Arriva la tagliola sull'assegno unico. Con l'erogazione di febbraio sono scattati gli aumenti previsti con la rivalutazione degli importi e gli adeguamenti relativi alla mensilità di gennaio 2026, ossia gli arretrati, saranno pagati a partire dalla mensilità di marzo 2026.

Ma sempre da marzo (i pagamenti sono previsti il 19 e 20 del mese) senza Isee valido aggiornato al 2026 l'assegno sarà erogato negli importi minimi.

Scade infatti oggi 28 febbraio il termine per la presentazione della Dichiarazione Sostitutiva Unica (Dsu) per evitare il taglio. Sebbene comunque poi ci sarà tempo entro il 30 giugno 2026 per avere diritto agli arretrati.

Dal mese di marzo 2026, dunque l’importo dell’Assegno Unico Universale sarà calcolato sulla base degli importi minimi previsti dalla normativa per tutti i nuclei familiari che non abbiano presentato l’Isee aggiornato.

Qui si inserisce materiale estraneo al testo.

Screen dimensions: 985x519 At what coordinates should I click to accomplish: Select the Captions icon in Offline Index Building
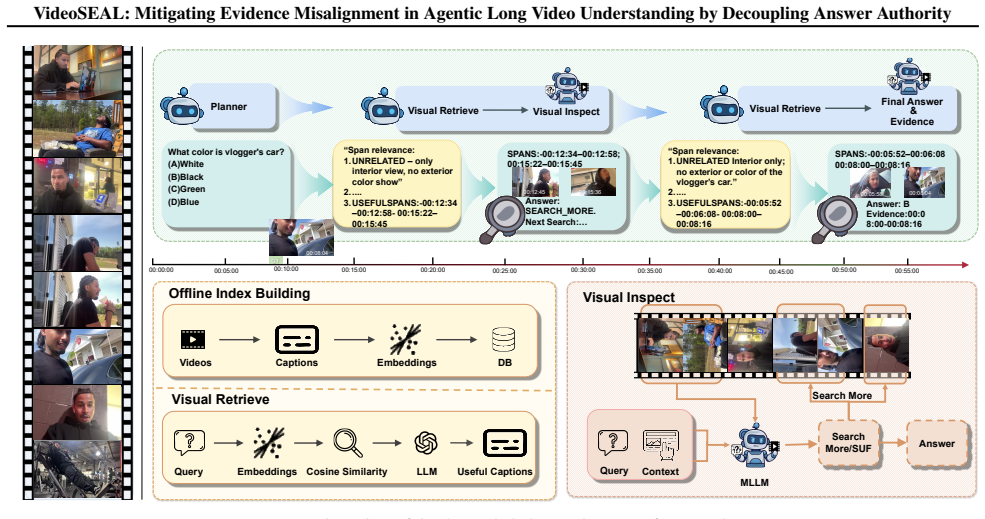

In assenza dell’Isee 2026 l’assegno continuerà a essere erogato, ma con importi ridotti. Tuttavia, per chi provvede a presentare una nuova DSU entro il 30 giugno 2026, è previsto un ricalcolo delle somme spettanti: gli importi già corrisposti per l’anno 2026 saranno adeguati retroattivamente a partire dal mese di marzo, con il pagamento dei relativi arretrati.